Column | Don’t let China steal the march on cryptocurrency
Chinese President Xi Jinping wants his country’s economy to become the world’s largest within our lifetimes. He may succeed, thanks ito the desire of western business to sell goods and services to the nearly 2 billion people who live there.
The balance of trade between our two countries is decidedly skewed in China’s favor. The only thing blocking Xi’s ambitions is President Donald Trump, whose tough policies are helping get things balanced so American firms and farmers can compete fairly.
At the same time, it’s important not to take eyes off the ball where the development of new technologies is concerned.
China’s expertise in persuading western firms to part with important intellectual property as a condition of doing business in their market is well known. It gives them an edge they cannot generate themselves, even as they’re taking the lead in crucial new technologies, like cryptocurrency.
Recently the Chinese parliament passed a new cryptography law to facilitate “the development of the cryptography business and ensuring the security of cyberspace and information.” In August, the People’s Bank of China announced that after five years of research, it is just about ready to launch a state-backed cryptocurrency that could be used in place of the Yuan.
The China Construction Bank has expanded its finance blockchain platform by adding new applications – including cross-chain and inter-bank transactions – as trading volume reportedly surpassed $53 billion, according to Coindesk.com.

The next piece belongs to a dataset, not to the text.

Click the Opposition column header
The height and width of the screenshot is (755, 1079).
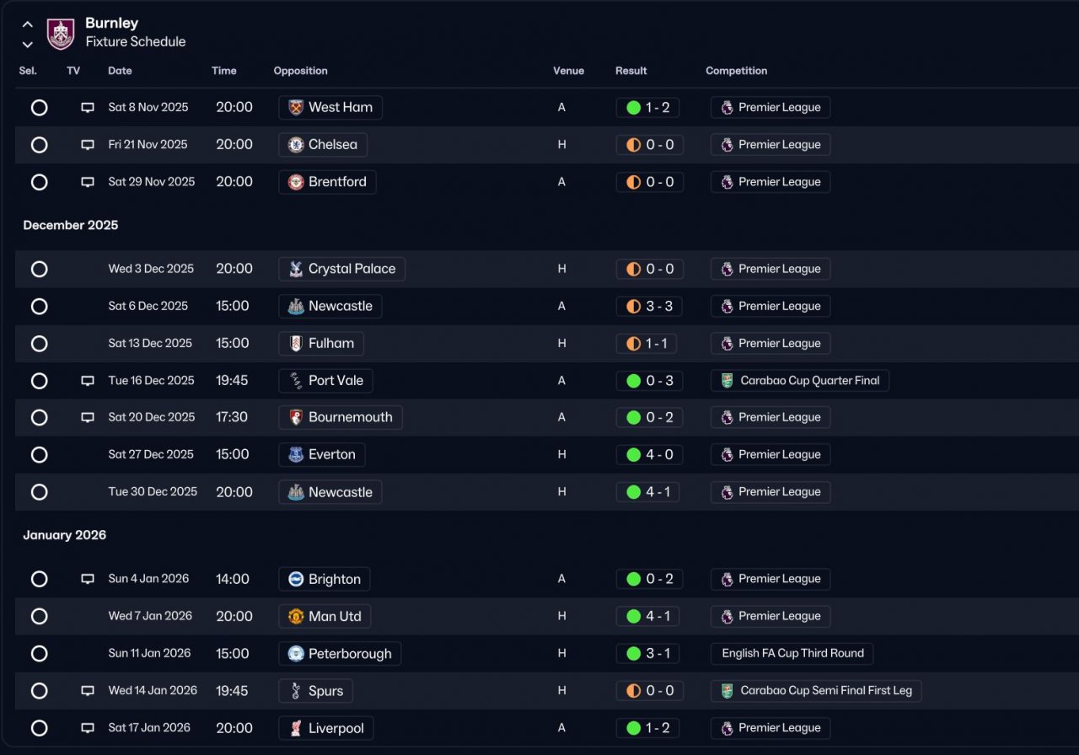[x=300, y=71]
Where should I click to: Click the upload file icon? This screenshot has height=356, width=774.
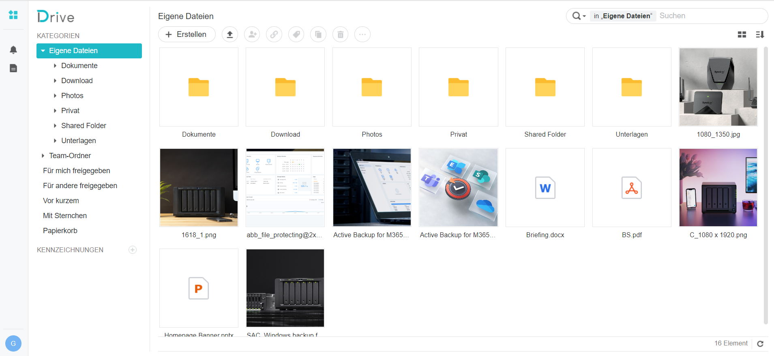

These developments are too big to ignore. While the United States busies itself figuring out federal regulations, Beijing’s corporate lackeys are developing and introducing product into the global financial system.
Alarm bells should be going off as the Chinese cryptocurrency industry positions itself to offer the world a product more attractive to global investment dollars than anything under development here. Circle CEO Jeremy Allaire told CNBC’s “Squawk Box” in mid-September, what China’s central bank has planned for its digital currency “is a way for the Chinese yuan to be distributed globally.” If that happens, it would go a long way toward fulfilling China’s long-held ambition to find a replacement for the dollar as the world’s reserve currency.
It’s hard to tell what’s around the next technological corner. As China continues to roll out unchecked applications and developments, it furthers Beijing’s goal of integrating itself into the global financial fabric.
Look no further than what’s happening with the Chinese technology firm Huawei and the move to 5G to imagine how that might play out.
China is already the world’s biggest miner of Bitcoin.
A June 2018 Princeton University study concluded 80 percent of Bitcoin mining “is performed by six mining pools, and five of those six pools are managed by individuals or organizations located in China.” With a simple majority needed to veto or approve Bitcoin transactions, China has essentially gained control over the Bitcoin space.
The U.S. government has a lot of catch up to do, but unfortunately there’s little sign these developments are troubling to policymakers. Dozens of legitimate American companies are working on cryptocurrency applications of their own. But rather than help, the feds are hampering innovation by imposing unconsidered regulation and failing to deliberate the issues at hand properly.
In the case of blockchain and cryptocurrency, policymakers are even interfering with innovation and hesitating to defend American companies trying to enter the marketplace.
U.S.-based developers need to know where they stand with respect to the law so they can keep us in the race.
U.S. lawmakers must promote American innovation and stem the tide of Chinese crypto control before Beijing gets so far out ahead there’s no possibility of catching them. American innovators deserve better.
They need a federal regulatory framework to guide their activities toward breakthroughs that improve our lives, not obstacles that slow them down and let the Chinese retain their lead.